◆ Records from a data collection:
[Start of section]

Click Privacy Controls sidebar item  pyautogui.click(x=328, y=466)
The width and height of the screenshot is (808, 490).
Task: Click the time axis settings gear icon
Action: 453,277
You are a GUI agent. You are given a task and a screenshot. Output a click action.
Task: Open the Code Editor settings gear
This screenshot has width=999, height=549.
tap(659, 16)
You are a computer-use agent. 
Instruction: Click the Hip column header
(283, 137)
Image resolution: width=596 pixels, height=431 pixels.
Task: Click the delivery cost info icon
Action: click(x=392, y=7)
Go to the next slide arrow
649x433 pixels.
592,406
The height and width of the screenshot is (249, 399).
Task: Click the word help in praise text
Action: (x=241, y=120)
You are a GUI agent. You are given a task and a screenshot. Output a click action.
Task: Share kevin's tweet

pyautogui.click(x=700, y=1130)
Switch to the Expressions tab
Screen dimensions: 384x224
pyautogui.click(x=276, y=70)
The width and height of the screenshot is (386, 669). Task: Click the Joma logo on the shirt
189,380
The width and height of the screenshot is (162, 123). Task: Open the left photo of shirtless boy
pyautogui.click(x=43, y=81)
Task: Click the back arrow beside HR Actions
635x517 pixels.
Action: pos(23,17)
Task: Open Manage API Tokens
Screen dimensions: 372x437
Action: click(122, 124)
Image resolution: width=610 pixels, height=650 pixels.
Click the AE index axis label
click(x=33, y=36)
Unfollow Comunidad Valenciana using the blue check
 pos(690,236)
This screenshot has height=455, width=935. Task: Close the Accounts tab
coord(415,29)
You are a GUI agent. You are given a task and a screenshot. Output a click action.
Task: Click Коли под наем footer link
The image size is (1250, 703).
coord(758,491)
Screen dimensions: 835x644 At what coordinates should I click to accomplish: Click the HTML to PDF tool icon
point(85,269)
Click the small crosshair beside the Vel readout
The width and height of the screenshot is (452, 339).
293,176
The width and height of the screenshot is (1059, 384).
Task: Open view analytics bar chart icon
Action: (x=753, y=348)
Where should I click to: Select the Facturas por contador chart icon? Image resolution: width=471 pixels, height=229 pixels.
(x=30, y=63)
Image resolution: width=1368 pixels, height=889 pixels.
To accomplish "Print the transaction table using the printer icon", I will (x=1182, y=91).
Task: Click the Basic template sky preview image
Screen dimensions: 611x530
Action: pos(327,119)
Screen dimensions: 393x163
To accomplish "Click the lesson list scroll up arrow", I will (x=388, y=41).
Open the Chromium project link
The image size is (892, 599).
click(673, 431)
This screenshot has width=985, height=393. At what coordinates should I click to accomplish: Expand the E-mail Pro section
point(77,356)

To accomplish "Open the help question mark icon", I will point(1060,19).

[End of section]

◆ ACTIVITY: The records must be given again in full, exactly as they were written.

◆ ANSWER TO THIS TASK:
Click Privacy Controls sidebar item  pyautogui.click(x=328, y=466)
The width and height of the screenshot is (808, 490).
Task: Click the time axis settings gear icon
Action: 453,277
You are a GUI agent. You are given a task and a screenshot. Output a click action.
Task: Open the Code Editor settings gear
This screenshot has width=999, height=549.
tap(659, 16)
You are a computer-use agent. 
Instruction: Click the Hip column header
(283, 137)
Image resolution: width=596 pixels, height=431 pixels.
Task: Click the delivery cost info icon
Action: click(x=392, y=7)
Go to the next slide arrow
649x433 pixels.
592,406
The height and width of the screenshot is (249, 399).
Task: Click the word help in praise text
Action: (x=241, y=120)
You are a GUI agent. You are given a task and a screenshot. Output a click action.
Task: Share kevin's tweet

pyautogui.click(x=700, y=1130)
Switch to the Expressions tab
Screen dimensions: 384x224
pyautogui.click(x=276, y=70)
The width and height of the screenshot is (386, 669). Task: Click the Joma logo on the shirt
189,380
The width and height of the screenshot is (162, 123). Task: Open the left photo of shirtless boy
pyautogui.click(x=43, y=81)
Task: Click the back arrow beside HR Actions
635x517 pixels.
Action: pos(23,17)
Task: Open Manage API Tokens
Screen dimensions: 372x437
Action: click(122, 124)
Image resolution: width=610 pixels, height=650 pixels.
Click the AE index axis label
click(x=33, y=36)
Unfollow Comunidad Valenciana using the blue check
 pos(690,236)
This screenshot has height=455, width=935. Task: Close the Accounts tab
coord(415,29)
You are a GUI agent. You are given a task and a screenshot. Output a click action.
Task: Click Коли под наем footer link
The image size is (1250, 703).
coord(758,491)
Screen dimensions: 835x644 At what coordinates should I click to accomplish: Click the HTML to PDF tool icon
point(85,269)
Click the small crosshair beside the Vel readout
The width and height of the screenshot is (452, 339).
293,176
The width and height of the screenshot is (1059, 384).
Task: Open view analytics bar chart icon
Action: (x=753, y=348)
Where should I click to: Select the Facturas por contador chart icon? Image resolution: width=471 pixels, height=229 pixels.
(x=30, y=63)
Image resolution: width=1368 pixels, height=889 pixels.
To accomplish "Print the transaction table using the printer icon", I will (x=1182, y=91).
Task: Click the Basic template sky preview image
Screen dimensions: 611x530
Action: pos(327,119)
Screen dimensions: 393x163
To accomplish "Click the lesson list scroll up arrow", I will (x=388, y=41).
Open the Chromium project link
The image size is (892, 599).
click(673, 431)
This screenshot has width=985, height=393. At what coordinates should I click to accomplish: Expand the E-mail Pro section
point(77,356)

To accomplish "Open the help question mark icon", I will point(1060,19).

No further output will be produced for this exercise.